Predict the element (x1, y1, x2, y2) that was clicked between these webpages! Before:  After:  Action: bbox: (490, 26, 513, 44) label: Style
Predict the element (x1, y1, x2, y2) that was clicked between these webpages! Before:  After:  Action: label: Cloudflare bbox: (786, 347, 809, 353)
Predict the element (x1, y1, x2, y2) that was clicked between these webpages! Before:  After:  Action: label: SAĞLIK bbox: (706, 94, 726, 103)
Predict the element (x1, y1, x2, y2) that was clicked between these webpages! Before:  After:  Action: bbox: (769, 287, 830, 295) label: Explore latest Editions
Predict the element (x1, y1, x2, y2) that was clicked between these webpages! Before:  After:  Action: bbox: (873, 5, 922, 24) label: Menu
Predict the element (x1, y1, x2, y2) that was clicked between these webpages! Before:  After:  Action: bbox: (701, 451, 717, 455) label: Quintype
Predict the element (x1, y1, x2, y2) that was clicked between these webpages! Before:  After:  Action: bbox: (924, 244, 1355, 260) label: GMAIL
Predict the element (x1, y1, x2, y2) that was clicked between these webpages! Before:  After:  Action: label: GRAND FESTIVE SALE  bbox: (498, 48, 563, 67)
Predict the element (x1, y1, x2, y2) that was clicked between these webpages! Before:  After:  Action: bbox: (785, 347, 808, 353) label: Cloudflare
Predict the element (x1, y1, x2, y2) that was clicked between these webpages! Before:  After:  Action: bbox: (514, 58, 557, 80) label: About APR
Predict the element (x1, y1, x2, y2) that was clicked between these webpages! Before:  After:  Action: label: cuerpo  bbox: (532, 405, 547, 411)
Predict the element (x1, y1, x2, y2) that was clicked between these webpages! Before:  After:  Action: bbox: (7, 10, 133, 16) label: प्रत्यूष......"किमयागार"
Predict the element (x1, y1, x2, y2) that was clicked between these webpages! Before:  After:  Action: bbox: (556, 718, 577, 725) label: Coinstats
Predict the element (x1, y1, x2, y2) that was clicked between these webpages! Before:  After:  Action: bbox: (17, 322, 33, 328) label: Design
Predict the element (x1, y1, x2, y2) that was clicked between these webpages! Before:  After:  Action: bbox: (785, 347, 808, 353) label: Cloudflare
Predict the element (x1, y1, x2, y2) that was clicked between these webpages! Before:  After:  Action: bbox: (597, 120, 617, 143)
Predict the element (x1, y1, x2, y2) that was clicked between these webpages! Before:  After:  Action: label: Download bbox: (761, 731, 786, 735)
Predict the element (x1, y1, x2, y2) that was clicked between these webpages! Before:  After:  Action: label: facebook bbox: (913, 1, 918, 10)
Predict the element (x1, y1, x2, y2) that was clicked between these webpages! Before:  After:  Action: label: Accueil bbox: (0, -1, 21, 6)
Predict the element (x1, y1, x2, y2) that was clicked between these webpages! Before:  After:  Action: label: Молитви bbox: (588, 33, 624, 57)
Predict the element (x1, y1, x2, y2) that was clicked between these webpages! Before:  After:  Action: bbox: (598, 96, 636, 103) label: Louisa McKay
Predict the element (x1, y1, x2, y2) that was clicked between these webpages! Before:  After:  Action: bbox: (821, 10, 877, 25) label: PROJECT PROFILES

**TO BE DONE**
Please report each line of the rows above that contains the word "FESTIVE".

**RESPONSE TO THE TASK**
Predict the element (x1, y1, x2, y2) that was clicked between these webpages! Before:  After:  Action: label: GRAND FESTIVE SALE  bbox: (498, 48, 563, 67)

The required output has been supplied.